I agree that TiVo is a great DVR, but.... (See above)


----------



## aaronwt

Rebobbecker said:


> OK. Let's say it was an Amazon error. My point is that 3 TiVo CSRs assured me verbally that a credit would be issued. After those conversations I received 2 very terse emails stating that no credit would be forthcoming. I spent 40 years dealing with clients as a small business owner. In that capacity I often dealt with customer issues. If the issue had gray areas I would default to the customer request. A happy client is a repeat client. In this case with TiVo, they had already made a profit on the sale of the box. They would have almost certainly made an additional $450 over the next 4 years for their service. Instead, they misled me THREE times by promising a credit, obviously just trying to get me off the phone and hoping I'd just give up. The fourth CSR attempted to sell me a different unit, lacking the Skip and Quick modes, instead of dealing with the issue. When I said I was only interested in the Bolt, the CSR became very confrontational, implied that I was a jerk, said a credit would be issued and the account would be closed, and hung up. BTW, thus far, no credit has been issued. Whereas, Amazon issued a credit one day after the unit was sent back.
> 
> I know I'm now beating a dead horse, so I won't write anymore of these screeds. It's just disappointing to see a good product being devalued because of poor customer service.
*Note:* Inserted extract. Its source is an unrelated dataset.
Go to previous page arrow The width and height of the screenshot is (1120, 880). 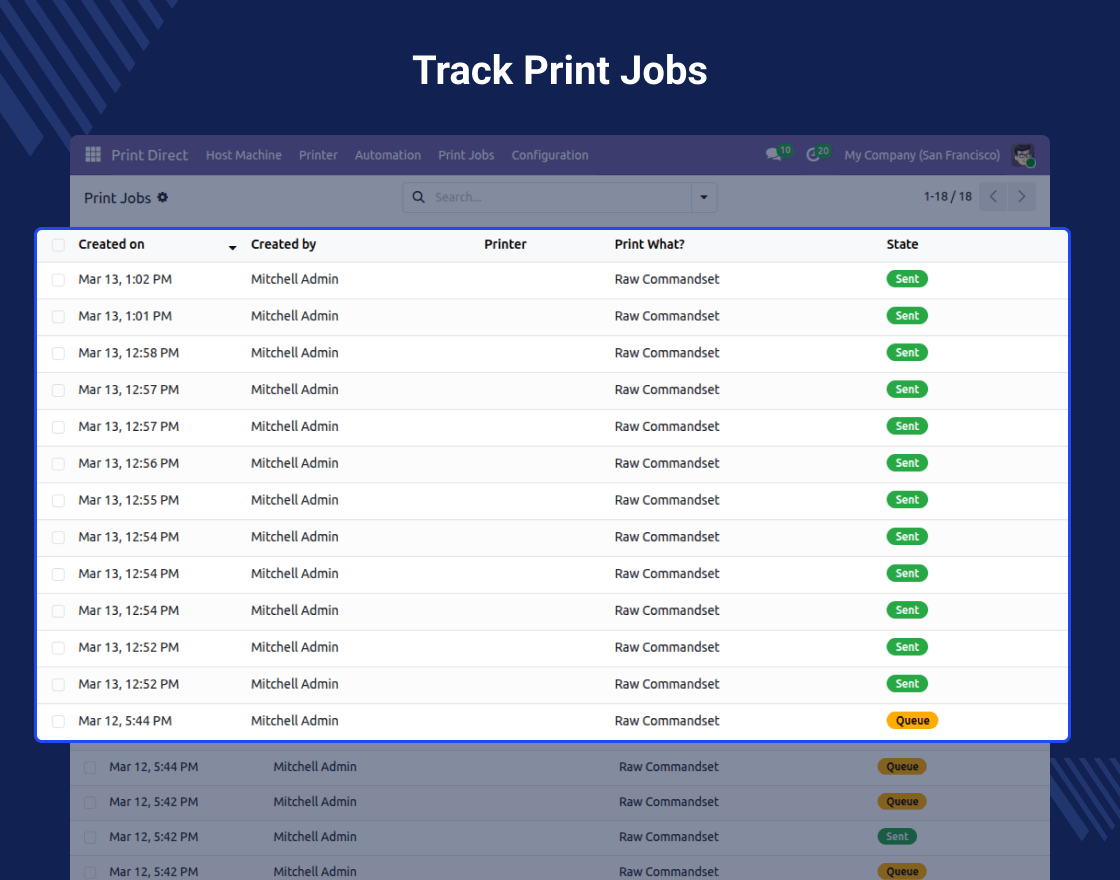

That's just it. TiVo doens't make a profit on the sale of the box.


----------



## mlcarson

Which 3rd party DVR app are you referring to? 


mdavej said:


> If you go the Silicon Dust route, there is another 3rd party DVR app in the works that's already far better than the one Silicon Dust is developing.


----------



## mdavej

I forgot the name, but it runs on Apple TV. Shouldn't be hard to find.


----------



## Aero 1

mdavej said:


> I forgot the name, but it runs on Apple TV. Shouldn't be hard to find.


Channels


----------



## eki

If you are willing to go the custom route, in addition to my bolt and mini I have 2 TVs each configured to Amazon Fire TV with Kodi installed. Kodi connects over the network to a Windows 7 PC running Kodi configured with PVR/EPG. I have a HDHomeRun Prime with a cable card hooked up to the network supporting 3 tuners that the PVR uses to record/stream the video feed. The only downside is that you don't get copy protected channels like HBO. The Amazon Fire TV can be configured to use HBO Go. 

The guide that comes with Kodi is fairly intuitive but not as sophisticated as the Tivo guide. I've been too lazy to replace them with minis.


----------



## mlcarson

Thanks. I would have never have found that since I don't follow Apple stuff and channels is just too broad of a term with respect to HTPC stuff. Looks like the Apple TV might actually go somewhere this time if they get this working. They also need to play nice with Amazon so they can get Amazon Video/Prime. This might actually be the WMC replacement that so many desperately want.



Aero 1 said:


> Channels


----------



## NashGuy

mlcarson said:


> Which 3rd party DVR app are you referring to?


I'm not speaking for him but I do know that there's an Apple TV 4 app called Channels that works with Silicon Dust network tuners.

https://getchannels.com/

They have announced that they are working on adding DVR capabilities to their app and will charge an as-yet-undetermined monthly fee for that feature.

https://community.getchannels.com/t/announcing-channels-dvr/18

Additionally, Silicon Dust network tuners can also be used with Android TV devices. Rather than using their own app as the front-end, you can use Google's native Live Channels app in Android TV. (That app is basically a grid-style UI that presents channels from all available connected sources, whether from an antenna or CableCARD tuner or from various online live streams.) In the next update to Android TV rolling out in a few months, the Live Channels app will gain DVR functionality too.


----------



## mdavej

Yep, Channels is the one I was thinking of.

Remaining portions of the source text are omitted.